◆ **Exercise instructions**: Retype, word for word, every line of the records below starting at the one that contains "This screenshot has width=960, height=1080." and ending at the one that contains "Screen dimensions: 807x1140"; include both of those lines and nothing more.

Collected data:
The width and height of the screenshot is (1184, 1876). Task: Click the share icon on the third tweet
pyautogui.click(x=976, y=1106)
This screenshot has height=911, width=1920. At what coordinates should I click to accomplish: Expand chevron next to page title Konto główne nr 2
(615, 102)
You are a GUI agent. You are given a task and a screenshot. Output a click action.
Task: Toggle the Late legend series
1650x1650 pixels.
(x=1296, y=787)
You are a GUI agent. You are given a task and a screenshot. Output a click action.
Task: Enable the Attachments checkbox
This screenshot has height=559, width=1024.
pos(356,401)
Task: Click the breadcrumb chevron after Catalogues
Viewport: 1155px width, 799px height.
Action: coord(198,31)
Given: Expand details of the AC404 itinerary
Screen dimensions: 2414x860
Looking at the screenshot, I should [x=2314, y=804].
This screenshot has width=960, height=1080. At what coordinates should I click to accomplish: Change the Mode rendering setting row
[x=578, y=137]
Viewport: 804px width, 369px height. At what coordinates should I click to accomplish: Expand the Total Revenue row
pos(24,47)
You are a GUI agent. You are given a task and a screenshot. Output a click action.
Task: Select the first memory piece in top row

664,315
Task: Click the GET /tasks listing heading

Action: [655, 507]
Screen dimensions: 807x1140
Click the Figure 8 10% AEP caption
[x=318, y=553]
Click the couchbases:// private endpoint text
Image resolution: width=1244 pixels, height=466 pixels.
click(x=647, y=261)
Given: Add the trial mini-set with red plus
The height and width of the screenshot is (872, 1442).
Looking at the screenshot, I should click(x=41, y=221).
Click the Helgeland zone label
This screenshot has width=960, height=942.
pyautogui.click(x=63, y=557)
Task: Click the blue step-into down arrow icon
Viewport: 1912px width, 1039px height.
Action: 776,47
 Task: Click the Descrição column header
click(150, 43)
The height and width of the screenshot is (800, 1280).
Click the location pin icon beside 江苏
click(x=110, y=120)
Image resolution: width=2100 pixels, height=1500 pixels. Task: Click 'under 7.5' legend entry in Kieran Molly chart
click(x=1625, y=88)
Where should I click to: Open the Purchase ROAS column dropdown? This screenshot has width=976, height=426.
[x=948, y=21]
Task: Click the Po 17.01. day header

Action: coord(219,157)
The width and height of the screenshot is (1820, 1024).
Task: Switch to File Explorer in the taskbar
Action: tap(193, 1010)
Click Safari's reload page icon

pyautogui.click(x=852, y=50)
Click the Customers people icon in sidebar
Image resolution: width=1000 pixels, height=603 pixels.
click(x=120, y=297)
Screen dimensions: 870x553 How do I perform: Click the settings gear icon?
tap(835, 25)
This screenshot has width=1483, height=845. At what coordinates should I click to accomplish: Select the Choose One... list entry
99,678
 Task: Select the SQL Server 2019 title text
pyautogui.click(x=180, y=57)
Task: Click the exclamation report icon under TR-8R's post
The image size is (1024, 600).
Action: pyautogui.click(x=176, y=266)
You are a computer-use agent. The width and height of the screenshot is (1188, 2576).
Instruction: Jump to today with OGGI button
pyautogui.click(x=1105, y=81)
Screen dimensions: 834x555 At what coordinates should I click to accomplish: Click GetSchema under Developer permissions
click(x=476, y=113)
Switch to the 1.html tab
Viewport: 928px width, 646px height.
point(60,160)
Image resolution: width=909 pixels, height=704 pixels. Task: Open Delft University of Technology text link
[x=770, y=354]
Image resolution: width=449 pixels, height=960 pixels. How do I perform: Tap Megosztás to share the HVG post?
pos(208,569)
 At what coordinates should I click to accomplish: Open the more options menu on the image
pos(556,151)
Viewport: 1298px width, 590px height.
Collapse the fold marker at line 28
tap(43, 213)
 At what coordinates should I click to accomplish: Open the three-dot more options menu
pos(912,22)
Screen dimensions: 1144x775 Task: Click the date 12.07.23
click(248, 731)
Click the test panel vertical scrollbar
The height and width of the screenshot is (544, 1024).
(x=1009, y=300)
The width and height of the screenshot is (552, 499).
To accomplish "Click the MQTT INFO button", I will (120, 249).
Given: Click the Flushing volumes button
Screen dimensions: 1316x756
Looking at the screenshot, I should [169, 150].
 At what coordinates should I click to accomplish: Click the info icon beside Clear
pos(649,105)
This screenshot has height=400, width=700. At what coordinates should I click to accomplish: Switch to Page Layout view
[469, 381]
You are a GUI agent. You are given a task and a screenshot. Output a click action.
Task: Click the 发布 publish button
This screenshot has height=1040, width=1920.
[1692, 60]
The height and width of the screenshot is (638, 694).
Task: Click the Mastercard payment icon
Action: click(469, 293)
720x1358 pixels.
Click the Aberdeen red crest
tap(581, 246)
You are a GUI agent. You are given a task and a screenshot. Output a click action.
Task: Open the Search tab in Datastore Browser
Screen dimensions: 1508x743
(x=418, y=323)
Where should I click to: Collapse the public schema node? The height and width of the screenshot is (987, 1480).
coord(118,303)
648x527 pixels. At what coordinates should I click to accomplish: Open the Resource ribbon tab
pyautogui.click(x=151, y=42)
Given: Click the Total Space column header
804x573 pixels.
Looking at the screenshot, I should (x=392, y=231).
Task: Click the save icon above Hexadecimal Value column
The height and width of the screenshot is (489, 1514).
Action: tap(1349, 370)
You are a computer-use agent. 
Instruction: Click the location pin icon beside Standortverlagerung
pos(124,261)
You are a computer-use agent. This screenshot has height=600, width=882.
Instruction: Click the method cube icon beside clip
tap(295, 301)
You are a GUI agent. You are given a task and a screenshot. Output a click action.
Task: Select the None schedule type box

◆ **Solution to this problem**:
This screenshot has width=960, height=1080. At what coordinates should I click to accomplish: Change the Mode rendering setting row
[x=578, y=137]
Viewport: 804px width, 369px height. At what coordinates should I click to accomplish: Expand the Total Revenue row
pos(24,47)
You are a GUI agent. You are given a task and a screenshot. Output a click action.
Task: Select the first memory piece in top row

664,315
Task: Click the GET /tasks listing heading

Action: [655, 507]
Screen dimensions: 807x1140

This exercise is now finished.